Short exercise:
Reproduce the data below word for word, leaving out the pictures.

* START *

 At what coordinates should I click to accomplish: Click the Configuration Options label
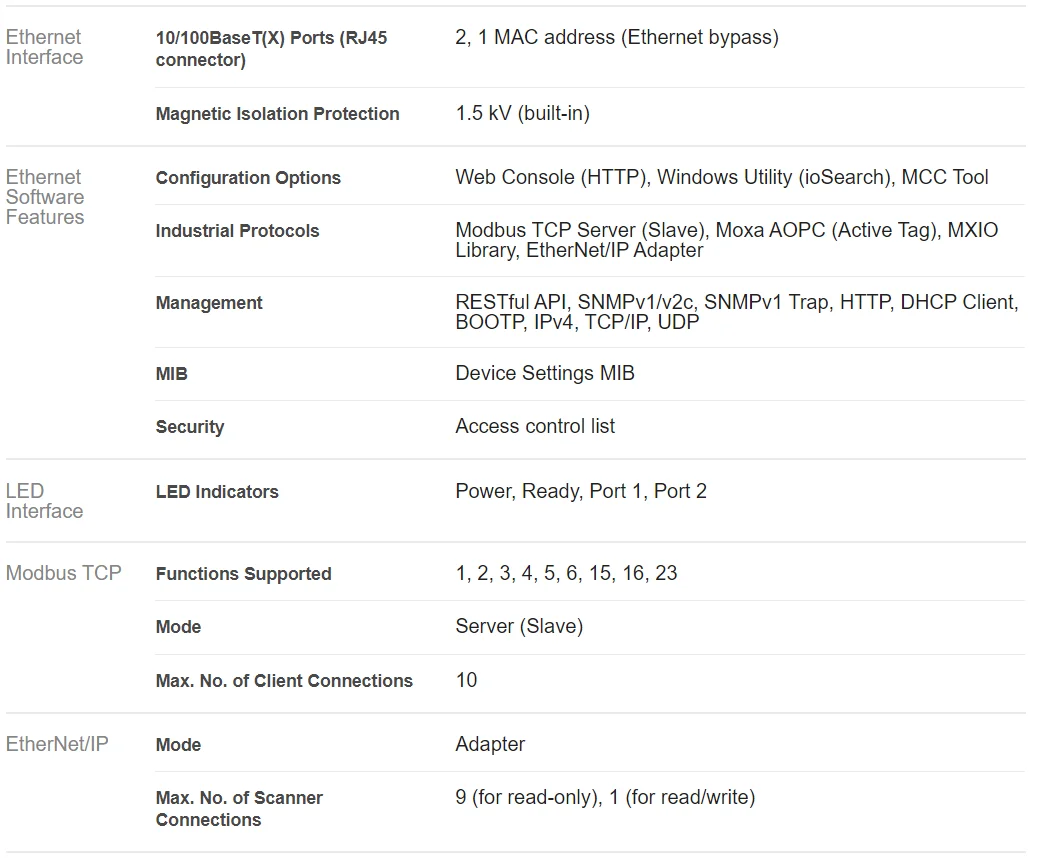click(248, 178)

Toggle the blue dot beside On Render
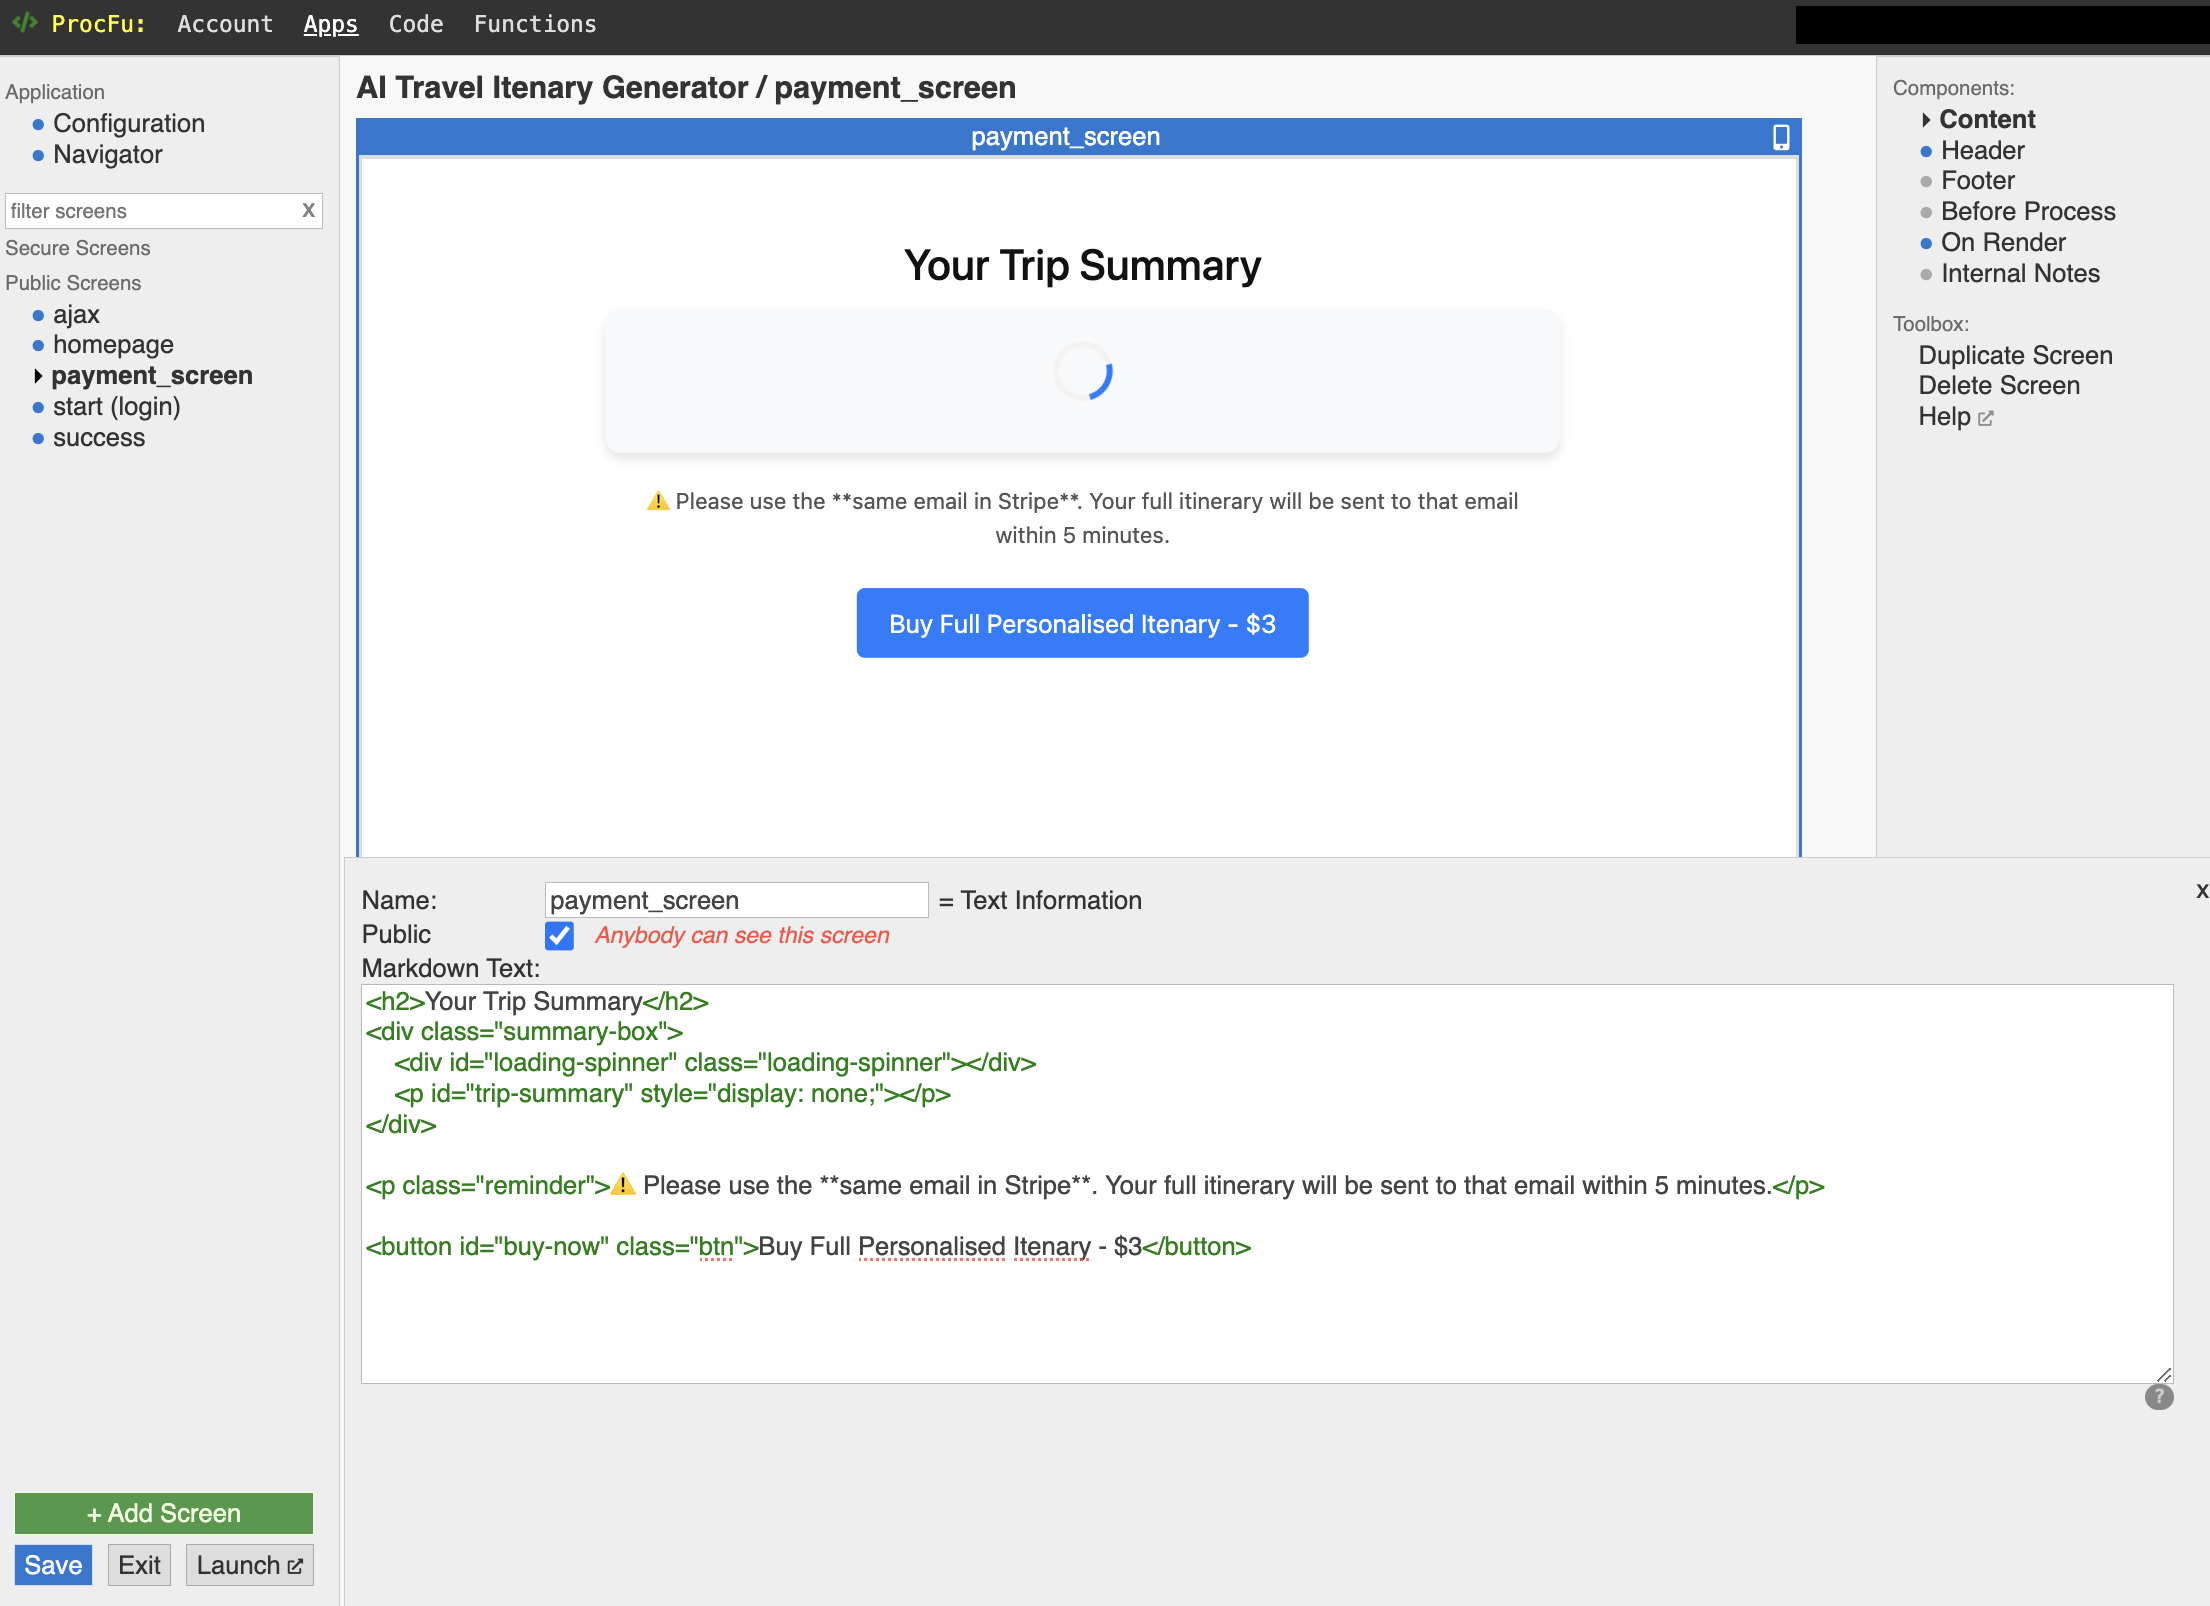tap(1926, 243)
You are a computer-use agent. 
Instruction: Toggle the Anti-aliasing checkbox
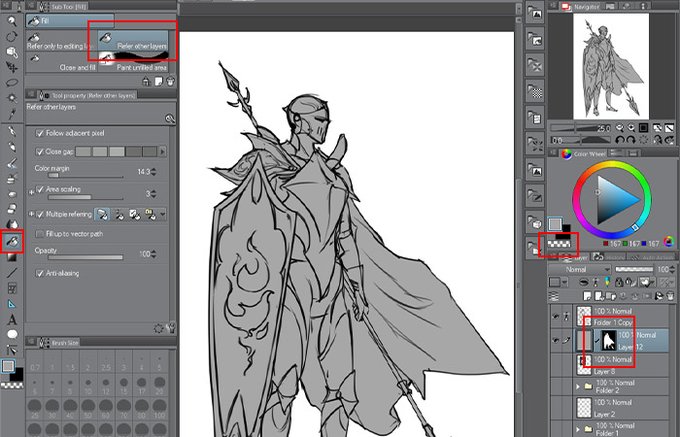[x=40, y=273]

* END *

Output below:
 At what coordinates should I click to accomplish: Click the Configuration Options label
click(248, 178)

Toggle the blue dot beside On Render
tap(1926, 243)
You are a computer-use agent. 
Instruction: Toggle the Anti-aliasing checkbox
[x=40, y=273]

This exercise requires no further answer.